The one thing that really drives the share market value of your stock is the P/E ratio. Let us spend a moment understanding the role that the P/E ratio plays in the market value of your stock. Unlike what many investors believe, P/E is not the outcome of price and earnings, but it is the input that determines the price. What does that mean? Assume two companies in the same industry with have the same EPS but different prices. The market is giving a higher P/E for the first stock, and a lower P/E is being assigned to the second stock. Why does that happen? There could be a variety of reasons. For example, earnings quality could be better or corporate governance could be better, or the financial risk may be lower. So any effort to protect the market value depends on protecting the P/E Ratio. There are 4 ways to go about it.
1.Reduce debt vulnerabilities
When we talk of debt vulnerabilities, we are talking about the quantum of debt as measured by the leverage ratio and the cost of debt. For example, a popular ratio to measure the cost of debt is the interest coverage ratio. That shows how many times the EBIT can cover the interest cost. Higher the interest coverage, the better it is. Normally, you will find that companies with high levels of debt and high costs of debt will typically have greater financial risk and, therefore, command lower P/E ratios. Debt is normally a trade-off between higher ROE and higher insolvency risk.
2.Reduce equity vulnerabilities
You may wonder as to what is this equity vulnerability! Let us go back to the example of Tata Tele. With an equity base of 500 crore shares, the company needed to earn Rs.500 crore each year to touch an EPS of Rs.1. Wealth creation was ruled out in the telecom industry.
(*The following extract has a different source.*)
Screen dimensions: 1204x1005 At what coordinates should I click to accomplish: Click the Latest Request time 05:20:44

When the equity base is too large, as we saw in many infrastructure companies and metal companies, the EPS comes under pressure, so P/E valuations are automatically low. To protect the market value and protect the P/E ratio, the key is to keep your equity base as low as possible. Also, market P/E will consider the current capital base and potential dilutions like warrants, ADRs, GDRs, etc.
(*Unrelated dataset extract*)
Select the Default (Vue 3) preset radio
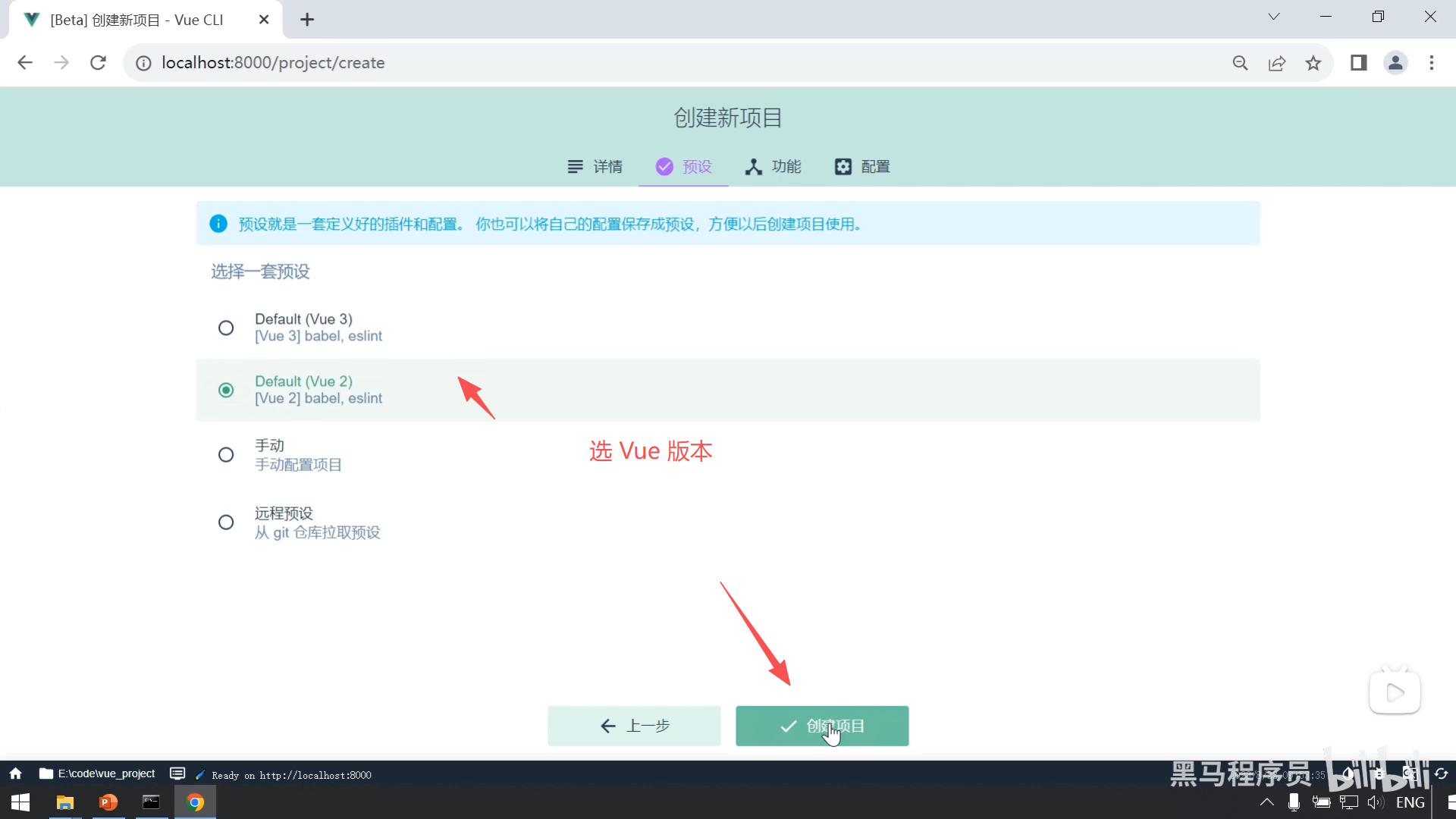(x=226, y=328)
3.Focus on growth and be conservative on guidance
Your P/E is dependent on how well you show growth in top-line and bottom-line. You must have seen how stocks like Reliance, Britannia, and Hindustan Unilever got re-rated the moment top-line growth kicked in. Markets always pay a premium for growth in the top-line and then for the net profit margins. Above all, markets look at the guidance for the next few quarters and not just current sales and earnings. Your guidance should tell a growth story, but it is more important to live up to your guidance. For example, TCS gets the highest valuations in the IT industry despite refusing to give forward-looking guidance.
4.Focus on corporate governance issues
In the last few weeks, you must have seen stocks like PC Jewellers, Vakrangee, and Manpasand Beverages crack sharply in the light of serious corporate governance lapses. Even if you have put the first three aspects in place, you will still be required to maintain high standards of corporate governance to ensure that the market P/E ratio is sustained. In fact, Infosys today quotes at a P/E ratio which is 10X discount to that of TCS. Apart from the fall in margins, an important reason is the corporate governance issues that cropped after the original promoters gave up full-time management. Corporate governance includes aligning the interests of the shareholders with the company, transparency levels, and high disclosure standards. To cut a long story short, you do not have control over your stock price. But if the above four aspects are taken care of, then sharp value destruction can be avoided.